⟨

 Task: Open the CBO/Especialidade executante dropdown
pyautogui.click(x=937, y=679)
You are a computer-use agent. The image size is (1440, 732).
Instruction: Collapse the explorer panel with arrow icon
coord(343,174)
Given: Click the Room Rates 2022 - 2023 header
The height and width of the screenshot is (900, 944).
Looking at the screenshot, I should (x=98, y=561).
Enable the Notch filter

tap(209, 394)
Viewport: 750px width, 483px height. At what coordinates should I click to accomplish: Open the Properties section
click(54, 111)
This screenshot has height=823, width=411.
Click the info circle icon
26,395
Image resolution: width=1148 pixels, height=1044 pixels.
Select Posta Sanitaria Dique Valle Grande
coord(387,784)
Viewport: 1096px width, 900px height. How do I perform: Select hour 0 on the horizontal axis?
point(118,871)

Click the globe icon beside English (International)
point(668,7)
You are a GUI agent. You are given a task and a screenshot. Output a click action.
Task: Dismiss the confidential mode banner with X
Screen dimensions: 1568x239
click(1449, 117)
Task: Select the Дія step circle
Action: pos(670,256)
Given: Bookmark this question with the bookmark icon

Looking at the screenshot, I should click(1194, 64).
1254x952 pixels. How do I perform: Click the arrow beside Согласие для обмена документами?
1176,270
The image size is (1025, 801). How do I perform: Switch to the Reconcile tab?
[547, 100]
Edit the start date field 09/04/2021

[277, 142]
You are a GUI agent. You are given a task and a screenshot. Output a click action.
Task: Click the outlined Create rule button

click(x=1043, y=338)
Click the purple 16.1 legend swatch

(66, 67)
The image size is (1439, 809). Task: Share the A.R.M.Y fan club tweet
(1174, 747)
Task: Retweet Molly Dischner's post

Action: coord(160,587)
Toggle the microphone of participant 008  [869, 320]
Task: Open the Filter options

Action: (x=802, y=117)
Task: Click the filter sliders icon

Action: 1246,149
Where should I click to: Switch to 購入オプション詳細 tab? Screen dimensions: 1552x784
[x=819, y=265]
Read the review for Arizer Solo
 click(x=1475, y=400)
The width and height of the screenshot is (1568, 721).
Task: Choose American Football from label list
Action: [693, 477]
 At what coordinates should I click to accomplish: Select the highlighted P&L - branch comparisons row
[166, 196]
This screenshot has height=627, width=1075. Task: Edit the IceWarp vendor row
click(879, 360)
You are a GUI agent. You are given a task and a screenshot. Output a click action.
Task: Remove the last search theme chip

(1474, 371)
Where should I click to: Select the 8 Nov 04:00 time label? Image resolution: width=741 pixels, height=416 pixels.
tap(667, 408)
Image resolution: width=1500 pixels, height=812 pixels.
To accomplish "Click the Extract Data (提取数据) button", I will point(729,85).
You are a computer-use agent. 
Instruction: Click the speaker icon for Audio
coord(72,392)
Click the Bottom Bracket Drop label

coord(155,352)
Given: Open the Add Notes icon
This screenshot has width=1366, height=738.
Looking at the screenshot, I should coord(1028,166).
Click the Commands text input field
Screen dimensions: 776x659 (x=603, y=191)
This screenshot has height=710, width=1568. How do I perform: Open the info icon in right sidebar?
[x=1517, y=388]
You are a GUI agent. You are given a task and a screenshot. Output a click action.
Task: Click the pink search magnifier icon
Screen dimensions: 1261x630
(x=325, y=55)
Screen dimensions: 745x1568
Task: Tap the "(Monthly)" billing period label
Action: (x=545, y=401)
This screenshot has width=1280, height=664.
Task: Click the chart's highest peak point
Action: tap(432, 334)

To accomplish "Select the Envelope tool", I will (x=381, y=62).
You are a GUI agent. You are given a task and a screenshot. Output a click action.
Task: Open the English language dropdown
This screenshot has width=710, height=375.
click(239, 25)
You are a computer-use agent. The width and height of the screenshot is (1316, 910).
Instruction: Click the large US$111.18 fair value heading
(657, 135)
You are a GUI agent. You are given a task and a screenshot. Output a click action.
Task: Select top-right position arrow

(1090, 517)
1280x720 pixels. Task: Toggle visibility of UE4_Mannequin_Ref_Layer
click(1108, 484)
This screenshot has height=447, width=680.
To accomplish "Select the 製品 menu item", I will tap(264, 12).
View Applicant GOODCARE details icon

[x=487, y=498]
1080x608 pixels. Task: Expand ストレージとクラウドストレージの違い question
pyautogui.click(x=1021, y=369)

⟩

WORK INSTRUCTIONS :: Which lines run from the one containing "1080x608 pixels. Task: Expand" to the final line of the entries? Return those lines exactly, and only those.

RESPONSE TO THIS TASK ::
1080x608 pixels. Task: Expand ストレージとクラウドストレージの違い question
pyautogui.click(x=1021, y=369)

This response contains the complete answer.